Das Medikament Rituximab wird bei verschiedenen Erkrankungen eingesetzt, unter anderem für Krebserkrankungen des lymphatischen Systems. Es gilt als gut verträglich und hochwirksam, wenn es um die Absenkung des Antikörperspiegels geht. Bei ALS-Patienten wurden schon in der Vergangenheit neuronale Antikörper festgestellt – und in ihrer Gehirnflüssigkeit, besonders bemerkenswert, antikörperproduzierende Zellen. Die Forschenden zielen besonders auf das Molekül CD20 ab, ein Oberflächenprotein auf der Zelloberfläche von B-Zellen. B-Zellen sind jene Zellen, die Antikörper produzieren – und genau gegen sie richtet sich das Medikament Rituximab, das eine sogenannte B-Zell-Depletion bewirkt, also eine Entfernung der B-Zellen. Daher rührt auch die Abkürzung ABCD für die Studie: Amyotrophic lateral sclerosis treated by B-Cell-Depletion with rituximab.

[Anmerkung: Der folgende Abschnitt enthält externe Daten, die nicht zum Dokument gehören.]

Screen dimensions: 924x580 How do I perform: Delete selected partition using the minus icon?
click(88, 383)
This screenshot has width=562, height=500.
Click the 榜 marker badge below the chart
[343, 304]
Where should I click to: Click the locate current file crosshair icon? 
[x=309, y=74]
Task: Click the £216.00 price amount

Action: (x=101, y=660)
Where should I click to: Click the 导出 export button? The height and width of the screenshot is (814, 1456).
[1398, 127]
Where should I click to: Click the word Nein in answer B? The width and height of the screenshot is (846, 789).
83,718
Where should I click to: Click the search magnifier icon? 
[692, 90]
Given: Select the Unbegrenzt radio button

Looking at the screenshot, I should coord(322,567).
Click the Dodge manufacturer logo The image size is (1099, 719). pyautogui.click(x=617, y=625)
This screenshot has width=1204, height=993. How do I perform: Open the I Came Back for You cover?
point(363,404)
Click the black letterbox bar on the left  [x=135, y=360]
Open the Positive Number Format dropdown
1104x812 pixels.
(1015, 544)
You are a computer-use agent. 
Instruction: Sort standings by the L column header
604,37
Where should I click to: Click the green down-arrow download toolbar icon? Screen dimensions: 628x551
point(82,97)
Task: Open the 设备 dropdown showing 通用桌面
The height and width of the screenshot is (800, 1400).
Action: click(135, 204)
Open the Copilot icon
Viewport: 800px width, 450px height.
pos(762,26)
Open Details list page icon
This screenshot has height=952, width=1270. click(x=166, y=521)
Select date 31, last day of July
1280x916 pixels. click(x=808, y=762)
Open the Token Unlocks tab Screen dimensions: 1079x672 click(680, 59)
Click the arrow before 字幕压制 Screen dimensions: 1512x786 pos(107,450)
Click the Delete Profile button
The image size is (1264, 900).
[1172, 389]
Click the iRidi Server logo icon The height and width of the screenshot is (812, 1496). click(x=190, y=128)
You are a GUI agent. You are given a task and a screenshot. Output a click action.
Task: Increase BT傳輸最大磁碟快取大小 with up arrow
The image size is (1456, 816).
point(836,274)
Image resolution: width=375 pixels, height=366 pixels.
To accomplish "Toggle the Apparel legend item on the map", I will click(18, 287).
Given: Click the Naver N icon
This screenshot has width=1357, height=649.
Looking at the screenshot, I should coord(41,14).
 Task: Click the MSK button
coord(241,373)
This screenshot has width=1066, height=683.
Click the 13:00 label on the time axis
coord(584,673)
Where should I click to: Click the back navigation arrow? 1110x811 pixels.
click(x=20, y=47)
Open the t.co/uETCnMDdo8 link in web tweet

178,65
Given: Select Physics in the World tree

„Veränderungen im Immunsystem dürften nur in den wenigsten Fällen die alleinige Ursache für ALS sein“, sagt Dr. Rosa Rößling, die zu den Krankheitsmechanismen forscht und die Studie koordiniert. Das Ergebnis werde also selbst im besten Fall keine Heilung der Krankheit sein, sondern ein Bremsen ihrer Weiterentwicklung. „Wir gehen davon aus, dass die Therapie systemmodulierend wirkt und also die vielleicht 10 oder 20 Prozent des Krankheitsverlaufs beeinflussen kann, die in direktem Zusammenhang mit Antikörpern stehen könnten. Allein das wäre aber deutlich mehr, als jedes andere Medikament weltweit derzeit erreichen kann.“
An der Studie nehmen 52 Probanden mit der sporadischen Form der ALS teil, bei denen der Krankheitsausbruch nicht länger als ein Jahr zurückliegt. Die Hälfte der Probanden erhält Rituximab, die andere Hälfte ein Placebo. Die Studie wird sich über mehr als ein Jahr hinziehen: Die ersten beiden Medikamentendosen bekommen die Probanden im Abstand von zwei Wochen verabreicht, die Dosen drei und vier dann jeweils mit einem halben Jahr Abstand.
Wenn sich in der Studie ein Effekt nachweisen lässt, wäre das für ALS-Patienten eine lang ersehnte Nachricht. Für zehntausende von ihnen hätte es einen unmittelbaren Effekt – und überdies lässt sich das Medikament gut mit anderen Therapien kombinieren. Und auch für das Verständnis der Krankheit erhofft sich Studienleiter Harald Prüß weitergehende Erkenntnisse: „Wenn wir zum Beispiel herausfinden, dass die Probanden unterschiedlich stark auf das Medikament reagieren, könnten wir durch eine Biomarkerdiagnostik herausfinden, was die Patienten auf molekularer Ebene unterscheidet.“ Auch das würde für die Entwicklung und Erprobung künftiger ALS-Therapien wichtige Anhaltspunkte liefern.